Réponse du chrétien : l’homme demeure un mystère pour lui-même, ainsi que le cosmos. Les grands sages rosicruciens sont loin de l’avoir découvert. Le péché est hélas une réalité : haine, guerre, crimes... La révélation divine aide l’homme à mieux se connaître et à se libérer de l’emprise du péché qui gauchit sa raison et limite ses connaissances.

Esprit cosmique immanent ou Dieu transcendant ?

Le « credo » rosicrucien affirme : « Je sais que l’essence de Dieu se propage dans tout l’univers et que son esprit et sa conscience constituent l’âme de l’homme ».

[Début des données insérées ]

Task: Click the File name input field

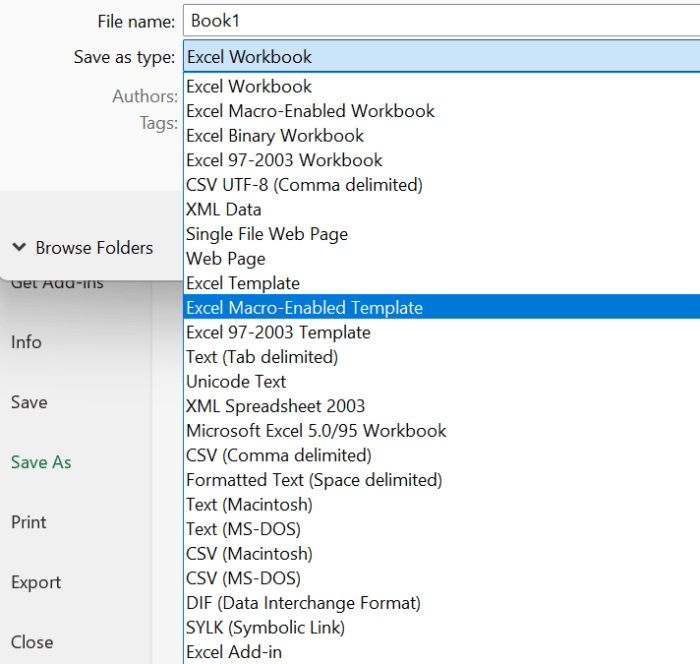Action: 440,20
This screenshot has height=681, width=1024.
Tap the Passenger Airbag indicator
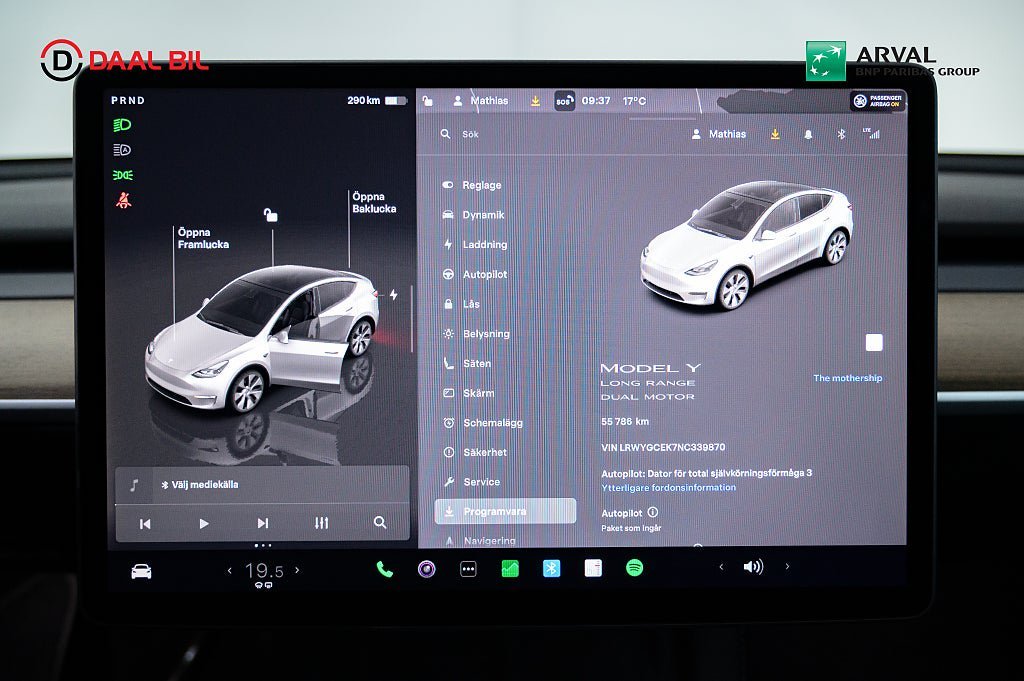[x=877, y=101]
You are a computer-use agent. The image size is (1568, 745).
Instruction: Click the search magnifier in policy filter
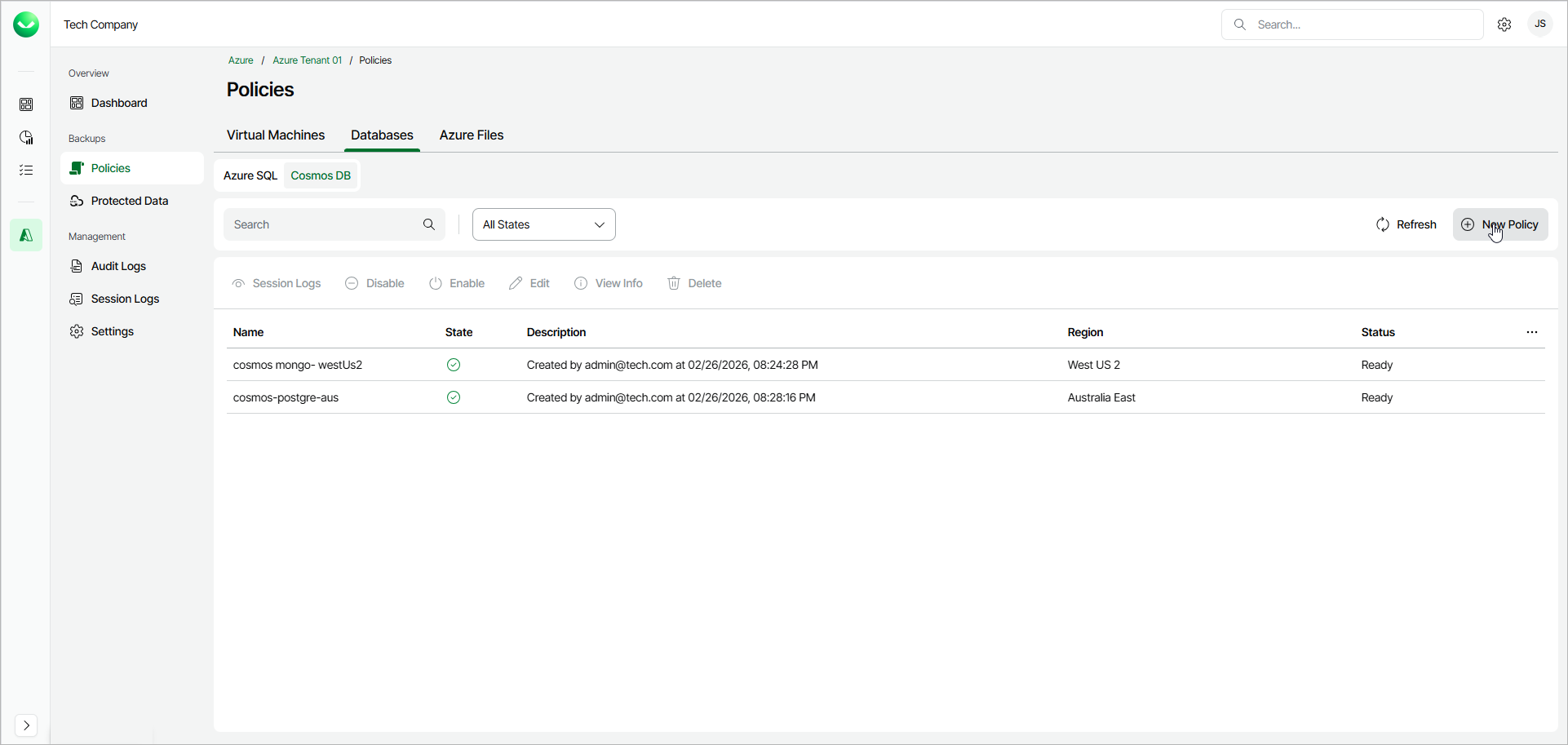coord(429,224)
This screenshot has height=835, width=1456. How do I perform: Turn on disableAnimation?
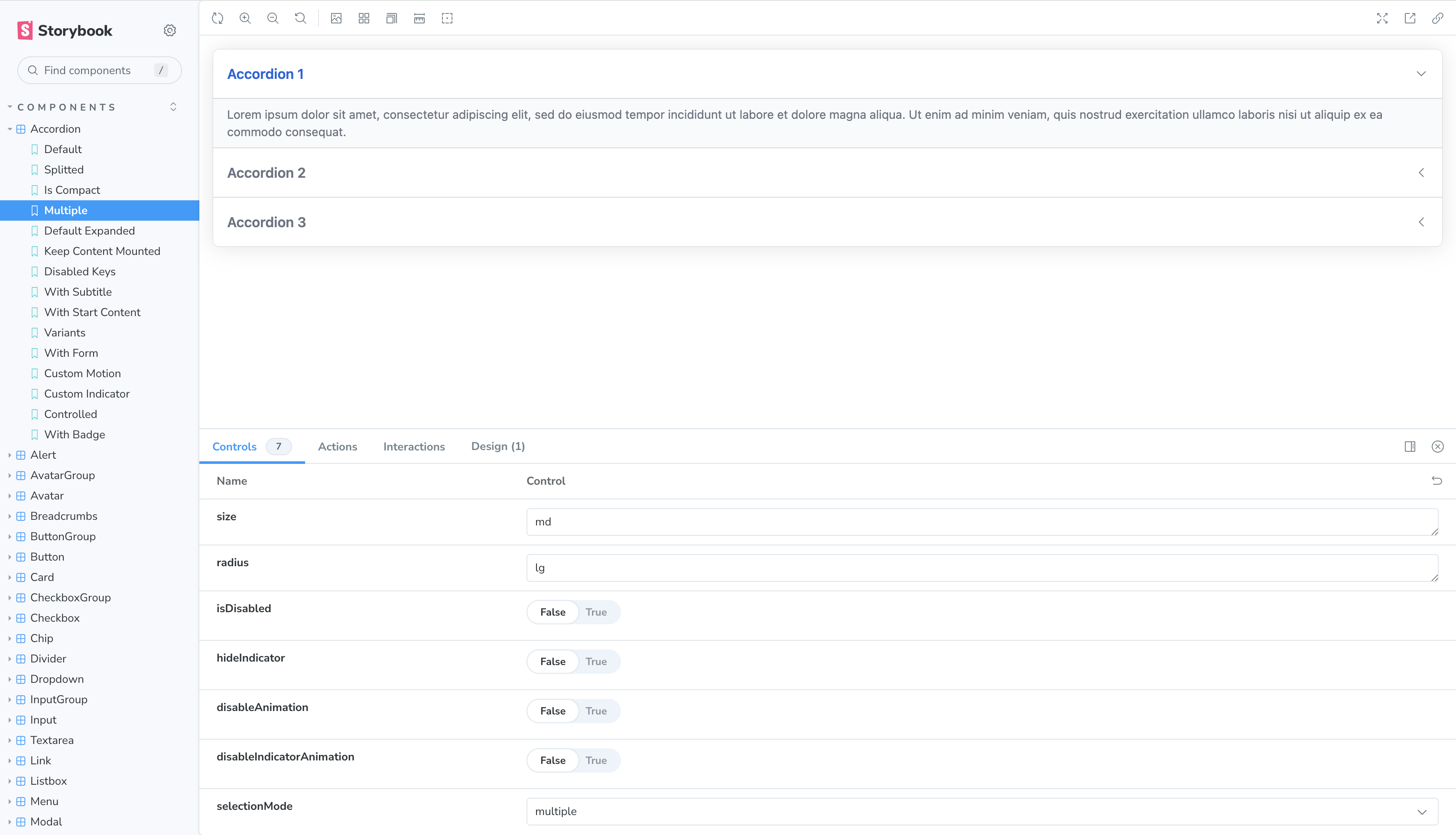pos(596,711)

Réponse du chrétien : un tel Dieu n’a rien à voir avec le Dieu créateur et personnel des juifs et des chrétiens. Pour ces derniers, Dieu ne se confond pas avec le cosmos : il a créé le monde visible et invisible à partir de son amour, sans rien se retirer à lui-même. Dieu donne réalité aux êtres. Il ne peut être confondu avec ce qu’il a créé. Il manifeste sa perfection dans la nature. Il se manifeste aussi personnellement dans sa relation avec les hommes. Spécialement avec Israël, puis par l’Incarnation de son Fils Jésus, Incarnation qui exprime totalement son amour et son pardon à l’humanité. Cette relation de Dieu aux hommes se poursuit par l’Esprit dans L’Église.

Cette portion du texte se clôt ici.